● **Description of the task**: For each record that follows, write out an identical copy.

───

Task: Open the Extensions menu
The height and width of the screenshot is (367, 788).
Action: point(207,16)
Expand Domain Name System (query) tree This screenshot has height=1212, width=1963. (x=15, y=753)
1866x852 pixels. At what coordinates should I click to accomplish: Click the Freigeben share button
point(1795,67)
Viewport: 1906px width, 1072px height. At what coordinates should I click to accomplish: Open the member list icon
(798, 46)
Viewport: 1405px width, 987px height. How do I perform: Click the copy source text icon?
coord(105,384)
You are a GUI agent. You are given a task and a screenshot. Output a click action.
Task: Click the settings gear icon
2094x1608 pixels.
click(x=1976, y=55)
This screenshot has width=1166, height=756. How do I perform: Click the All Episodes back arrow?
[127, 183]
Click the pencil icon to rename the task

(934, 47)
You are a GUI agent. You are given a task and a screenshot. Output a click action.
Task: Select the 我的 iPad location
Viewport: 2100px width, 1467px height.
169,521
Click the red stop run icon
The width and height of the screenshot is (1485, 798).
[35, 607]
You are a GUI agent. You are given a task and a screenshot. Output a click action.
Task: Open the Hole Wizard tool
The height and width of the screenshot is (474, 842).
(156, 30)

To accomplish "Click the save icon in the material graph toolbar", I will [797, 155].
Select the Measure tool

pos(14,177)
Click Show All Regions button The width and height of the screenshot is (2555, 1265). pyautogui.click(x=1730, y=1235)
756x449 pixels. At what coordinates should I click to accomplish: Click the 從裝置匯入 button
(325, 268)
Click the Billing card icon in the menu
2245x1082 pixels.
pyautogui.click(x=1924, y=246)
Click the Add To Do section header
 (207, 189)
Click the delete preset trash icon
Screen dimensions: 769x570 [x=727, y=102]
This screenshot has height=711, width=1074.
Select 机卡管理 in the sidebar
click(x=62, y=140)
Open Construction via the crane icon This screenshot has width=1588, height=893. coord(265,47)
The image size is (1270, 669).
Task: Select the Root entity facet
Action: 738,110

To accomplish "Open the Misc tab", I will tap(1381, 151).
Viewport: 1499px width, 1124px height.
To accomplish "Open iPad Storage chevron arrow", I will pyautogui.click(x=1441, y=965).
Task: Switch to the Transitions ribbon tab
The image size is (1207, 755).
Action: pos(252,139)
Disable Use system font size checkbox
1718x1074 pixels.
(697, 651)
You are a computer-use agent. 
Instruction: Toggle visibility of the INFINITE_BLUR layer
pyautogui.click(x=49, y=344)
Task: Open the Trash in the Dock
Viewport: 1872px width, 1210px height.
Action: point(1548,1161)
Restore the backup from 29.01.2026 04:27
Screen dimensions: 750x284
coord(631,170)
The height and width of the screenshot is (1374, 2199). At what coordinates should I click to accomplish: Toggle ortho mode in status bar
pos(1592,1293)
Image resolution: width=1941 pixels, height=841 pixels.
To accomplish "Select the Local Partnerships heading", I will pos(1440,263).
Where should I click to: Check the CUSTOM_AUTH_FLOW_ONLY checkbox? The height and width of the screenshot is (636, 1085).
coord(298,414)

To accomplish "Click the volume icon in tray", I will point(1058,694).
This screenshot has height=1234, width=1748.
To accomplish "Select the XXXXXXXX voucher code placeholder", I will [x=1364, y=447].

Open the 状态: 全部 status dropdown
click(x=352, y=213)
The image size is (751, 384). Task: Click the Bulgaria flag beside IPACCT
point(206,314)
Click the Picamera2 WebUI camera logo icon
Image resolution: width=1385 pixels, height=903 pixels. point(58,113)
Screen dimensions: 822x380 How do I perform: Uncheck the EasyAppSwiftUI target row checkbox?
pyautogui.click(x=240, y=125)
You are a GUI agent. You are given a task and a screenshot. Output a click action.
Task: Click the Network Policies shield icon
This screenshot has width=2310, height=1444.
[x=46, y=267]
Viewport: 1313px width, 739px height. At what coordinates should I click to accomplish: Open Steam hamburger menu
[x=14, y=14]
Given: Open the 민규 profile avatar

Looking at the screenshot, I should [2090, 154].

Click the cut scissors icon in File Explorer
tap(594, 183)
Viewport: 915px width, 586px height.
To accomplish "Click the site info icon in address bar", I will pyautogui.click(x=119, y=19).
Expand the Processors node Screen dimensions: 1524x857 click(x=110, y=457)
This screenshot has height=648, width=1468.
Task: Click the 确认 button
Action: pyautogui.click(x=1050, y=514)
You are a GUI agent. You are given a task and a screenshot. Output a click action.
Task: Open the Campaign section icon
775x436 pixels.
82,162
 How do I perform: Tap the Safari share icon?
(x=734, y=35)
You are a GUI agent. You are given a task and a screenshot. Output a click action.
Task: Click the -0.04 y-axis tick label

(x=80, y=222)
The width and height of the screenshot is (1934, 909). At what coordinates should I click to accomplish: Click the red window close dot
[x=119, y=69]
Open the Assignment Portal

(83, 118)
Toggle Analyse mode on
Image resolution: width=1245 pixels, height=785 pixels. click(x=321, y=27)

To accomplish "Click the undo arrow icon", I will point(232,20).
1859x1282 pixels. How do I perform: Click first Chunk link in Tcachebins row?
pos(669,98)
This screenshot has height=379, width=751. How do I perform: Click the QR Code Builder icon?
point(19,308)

───

● **Your response**:
Task: Open the Extensions menu
The height and width of the screenshot is (367, 788).
Action: point(207,16)
Expand Domain Name System (query) tree This screenshot has height=1212, width=1963. (x=15, y=753)
1866x852 pixels. At what coordinates should I click to accomplish: Click the Freigeben share button
point(1795,67)
Viewport: 1906px width, 1072px height. At what coordinates should I click to accomplish: Open the member list icon
(798, 46)
Viewport: 1405px width, 987px height. How do I perform: Click the copy source text icon?
coord(105,384)
You are a GUI agent. You are given a task and a screenshot. Output a click action.
Task: Click the settings gear icon
2094x1608 pixels.
click(x=1976, y=55)
This screenshot has width=1166, height=756. How do I perform: Click the All Episodes back arrow?
[127, 183]
Click the pencil icon to rename the task

(934, 47)
You are a GUI agent. You are given a task and a screenshot. Output a click action.
Task: Select the 我的 iPad location
Viewport: 2100px width, 1467px height.
169,521
Click the red stop run icon
The width and height of the screenshot is (1485, 798).
[35, 607]
You are a GUI agent. You are given a task and a screenshot. Output a click action.
Task: Open the Hole Wizard tool
The height and width of the screenshot is (474, 842).
(156, 30)

To accomplish "Click the save icon in the material graph toolbar", I will [797, 155].
Select the Measure tool

pos(14,177)
Click Show All Regions button The width and height of the screenshot is (2555, 1265). pyautogui.click(x=1730, y=1235)
756x449 pixels. At what coordinates should I click to accomplish: Click the 從裝置匯入 button
(325, 268)
Click the Billing card icon in the menu
2245x1082 pixels.
pyautogui.click(x=1924, y=246)
Click the Add To Do section header
 (207, 189)
Click the delete preset trash icon
Screen dimensions: 769x570 [x=727, y=102]
This screenshot has height=711, width=1074.
Select 机卡管理 in the sidebar
click(x=62, y=140)
Open Construction via the crane icon This screenshot has width=1588, height=893. coord(265,47)
The image size is (1270, 669).
Task: Select the Root entity facet
Action: 738,110

To accomplish "Open the Misc tab", I will tap(1381, 151).
Viewport: 1499px width, 1124px height.
To accomplish "Open iPad Storage chevron arrow", I will pyautogui.click(x=1441, y=965).
Task: Switch to the Transitions ribbon tab
The image size is (1207, 755).
Action: pos(252,139)
Disable Use system font size checkbox
1718x1074 pixels.
(697, 651)
You are a computer-use agent. 
Instruction: Toggle visibility of the INFINITE_BLUR layer
pyautogui.click(x=49, y=344)
Task: Open the Trash in the Dock
Viewport: 1872px width, 1210px height.
Action: point(1548,1161)
Restore the backup from 29.01.2026 04:27
Screen dimensions: 750x284
coord(631,170)
The height and width of the screenshot is (1374, 2199). At what coordinates should I click to accomplish: Toggle ortho mode in status bar
pos(1592,1293)
Image resolution: width=1941 pixels, height=841 pixels.
To accomplish "Select the Local Partnerships heading", I will pos(1440,263).
Where should I click to: Check the CUSTOM_AUTH_FLOW_ONLY checkbox? The height and width of the screenshot is (636, 1085).
coord(298,414)

To accomplish "Click the volume icon in tray", I will point(1058,694).
This screenshot has height=1234, width=1748.
To accomplish "Select the XXXXXXXX voucher code placeholder", I will [x=1364, y=447].

Open the 状态: 全部 status dropdown
click(x=352, y=213)
The image size is (751, 384). Task: Click the Bulgaria flag beside IPACCT
point(206,314)
Click the Picamera2 WebUI camera logo icon
Image resolution: width=1385 pixels, height=903 pixels. point(58,113)
Screen dimensions: 822x380 How do I perform: Uncheck the EasyAppSwiftUI target row checkbox?
pyautogui.click(x=240, y=125)
You are a GUI agent. You are given a task and a screenshot. Output a click action.
Task: Click the Network Policies shield icon
This screenshot has width=2310, height=1444.
[x=46, y=267]
Viewport: 1313px width, 739px height. At what coordinates should I click to accomplish: Open Steam hamburger menu
[x=14, y=14]
Given: Open the 민규 profile avatar

Looking at the screenshot, I should [2090, 154].

Click the cut scissors icon in File Explorer
tap(594, 183)
Viewport: 915px width, 586px height.
To accomplish "Click the site info icon in address bar", I will pyautogui.click(x=119, y=19).
Expand the Processors node Screen dimensions: 1524x857 click(x=110, y=457)
This screenshot has height=648, width=1468.
Task: Click the 确认 button
Action: pyautogui.click(x=1050, y=514)
You are a GUI agent. You are given a task and a screenshot. Output a click action.
Task: Open the Campaign section icon
775x436 pixels.
82,162
 How do I perform: Tap the Safari share icon?
(x=734, y=35)
You are a GUI agent. You are given a task and a screenshot. Output a click action.
Task: Click the -0.04 y-axis tick label

(x=80, y=222)
The width and height of the screenshot is (1934, 909). At what coordinates should I click to accomplish: Click the red window close dot
[x=119, y=69]
Open the Assignment Portal

(83, 118)
Toggle Analyse mode on
Image resolution: width=1245 pixels, height=785 pixels. click(x=321, y=27)

To accomplish "Click the undo arrow icon", I will point(232,20).
1859x1282 pixels. How do I perform: Click first Chunk link in Tcachebins row?
pos(669,98)
This screenshot has height=379, width=751. How do I perform: Click the QR Code Builder icon?
point(19,308)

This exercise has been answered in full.